> [TEXT SEGMENT]
Nice try - i see the ghosting.  In helicon (not sure of the demo) you can adjust the ghosting by selecting each layer after stack then clone in/out.  

I did not do it in the coins - but have done on others.


----------



## cgipson1 (Aug 25, 2011)

Thanks.. will try that...


----------



## jimshirey (Aug 27, 2011)

the quality of the rail affects the final result.  last year i used a manfrotto, this year i am using one from reallyrightstuff and the results are much better.  stacking is with helicon focus.  you will usually get some ghosting somewhere, and you'll have to use the retouching feature which is not available on the trial version.


----------



## cgipson1 (Aug 27, 2011)

jimshirey said:


> the quality of the rail affects the final result.  last year i used a manfrotto, this year i am using one from reallyrightstuff and the results are much better.  stacking is with helicon focus.  you will usually get some ghosting somewhere, and you'll have to use the retouching feature which is not available on the trial version.

> [GIVEN MATERIAL]

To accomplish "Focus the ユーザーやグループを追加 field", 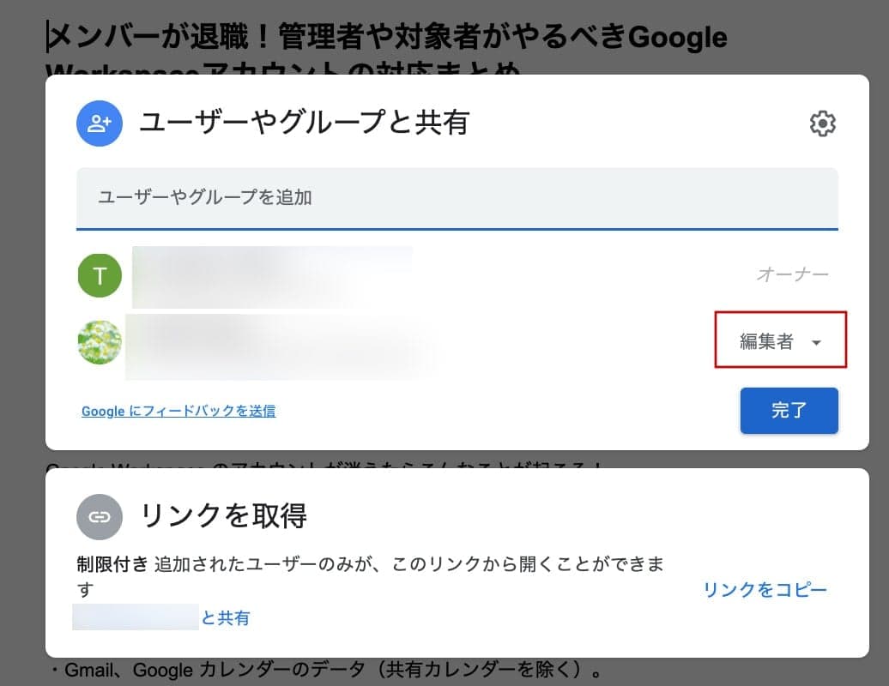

> [WHAT YOU WILL DO] Update the focus-stacking thread from above, starting at "Nice try - i" and ending at "(Aug 25, 2011)", so that "haloing" takes the place of "ghosting".

> [EXERCISE SOLUTION]
Nice try - i see the haloing.  In helicon (not sure of the demo) you can adjust the haloing by selecting each layer after stack then clone in/out.  

I did not do it in the coins - but have done on others.


----------



## cgipson1 (Aug 25, 2011)